WORK TO DO →
Rewrite the material from its start through the line containing "point(84,422)", replacing "computer-use agent" with "GUI agent" and leaving everything else unchanged.

Start

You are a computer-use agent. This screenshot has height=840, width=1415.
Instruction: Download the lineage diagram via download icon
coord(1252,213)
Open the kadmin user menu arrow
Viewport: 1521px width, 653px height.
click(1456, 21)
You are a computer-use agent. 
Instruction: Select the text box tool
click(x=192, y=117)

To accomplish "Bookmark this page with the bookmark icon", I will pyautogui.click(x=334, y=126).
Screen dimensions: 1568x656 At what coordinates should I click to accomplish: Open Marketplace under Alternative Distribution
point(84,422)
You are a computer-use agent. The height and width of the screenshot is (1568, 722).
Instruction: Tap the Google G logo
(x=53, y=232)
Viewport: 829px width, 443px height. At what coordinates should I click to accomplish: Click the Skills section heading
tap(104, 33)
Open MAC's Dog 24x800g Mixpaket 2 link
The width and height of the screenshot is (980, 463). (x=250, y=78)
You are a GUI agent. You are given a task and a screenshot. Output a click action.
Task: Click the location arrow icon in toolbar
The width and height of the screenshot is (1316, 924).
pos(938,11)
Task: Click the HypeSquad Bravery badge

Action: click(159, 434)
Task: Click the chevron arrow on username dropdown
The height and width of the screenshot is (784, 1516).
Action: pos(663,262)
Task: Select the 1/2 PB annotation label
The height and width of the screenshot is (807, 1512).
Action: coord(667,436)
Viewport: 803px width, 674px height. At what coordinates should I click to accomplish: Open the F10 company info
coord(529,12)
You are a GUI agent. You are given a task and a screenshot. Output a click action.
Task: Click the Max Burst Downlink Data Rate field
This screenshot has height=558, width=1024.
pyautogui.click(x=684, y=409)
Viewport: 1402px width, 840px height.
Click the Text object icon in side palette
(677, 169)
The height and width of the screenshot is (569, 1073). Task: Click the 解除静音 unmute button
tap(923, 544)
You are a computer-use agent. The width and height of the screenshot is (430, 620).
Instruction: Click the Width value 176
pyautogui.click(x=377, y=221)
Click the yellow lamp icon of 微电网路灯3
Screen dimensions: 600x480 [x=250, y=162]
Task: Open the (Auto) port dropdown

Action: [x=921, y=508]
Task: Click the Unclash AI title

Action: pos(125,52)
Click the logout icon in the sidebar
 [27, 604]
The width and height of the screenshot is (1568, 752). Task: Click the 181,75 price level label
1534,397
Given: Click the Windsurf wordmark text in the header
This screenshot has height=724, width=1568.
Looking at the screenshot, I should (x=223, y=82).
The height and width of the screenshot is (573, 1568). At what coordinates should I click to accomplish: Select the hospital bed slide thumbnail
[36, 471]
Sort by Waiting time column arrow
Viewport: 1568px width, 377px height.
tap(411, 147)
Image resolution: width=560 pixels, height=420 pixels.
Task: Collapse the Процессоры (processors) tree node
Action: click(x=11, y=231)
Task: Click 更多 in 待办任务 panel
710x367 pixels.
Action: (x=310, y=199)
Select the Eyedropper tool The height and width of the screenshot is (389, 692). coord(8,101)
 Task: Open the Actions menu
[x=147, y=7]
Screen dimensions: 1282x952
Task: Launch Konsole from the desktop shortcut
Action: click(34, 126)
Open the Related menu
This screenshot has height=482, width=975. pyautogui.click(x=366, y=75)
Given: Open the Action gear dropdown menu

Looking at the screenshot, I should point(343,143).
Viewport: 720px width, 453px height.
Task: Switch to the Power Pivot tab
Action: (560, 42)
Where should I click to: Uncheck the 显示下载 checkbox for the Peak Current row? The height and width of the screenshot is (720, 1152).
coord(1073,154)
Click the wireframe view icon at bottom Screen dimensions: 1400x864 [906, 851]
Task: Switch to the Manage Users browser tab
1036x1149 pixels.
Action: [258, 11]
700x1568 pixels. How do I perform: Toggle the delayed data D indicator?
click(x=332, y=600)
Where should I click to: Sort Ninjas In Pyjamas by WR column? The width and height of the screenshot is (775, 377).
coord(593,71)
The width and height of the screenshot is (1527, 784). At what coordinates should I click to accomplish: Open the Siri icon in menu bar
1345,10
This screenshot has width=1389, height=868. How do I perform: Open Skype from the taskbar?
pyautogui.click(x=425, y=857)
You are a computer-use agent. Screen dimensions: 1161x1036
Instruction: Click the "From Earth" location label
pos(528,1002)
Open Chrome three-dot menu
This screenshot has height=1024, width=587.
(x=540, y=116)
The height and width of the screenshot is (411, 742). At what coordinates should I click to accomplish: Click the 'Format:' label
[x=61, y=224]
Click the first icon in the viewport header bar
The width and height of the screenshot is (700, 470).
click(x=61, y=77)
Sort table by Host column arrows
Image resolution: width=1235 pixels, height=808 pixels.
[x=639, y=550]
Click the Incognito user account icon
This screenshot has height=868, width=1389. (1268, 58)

End

SOLUTION →
You are a GUI agent. This screenshot has height=840, width=1415.
Instruction: Download the lineage diagram via download icon
coord(1252,213)
Open the kadmin user menu arrow
Viewport: 1521px width, 653px height.
click(1456, 21)
You are a GUI agent. 
Instruction: Select the text box tool
click(x=192, y=117)

To accomplish "Bookmark this page with the bookmark icon", I will pyautogui.click(x=334, y=126).
Screen dimensions: 1568x656 At what coordinates should I click to accomplish: Open Marketplace under Alternative Distribution
point(84,422)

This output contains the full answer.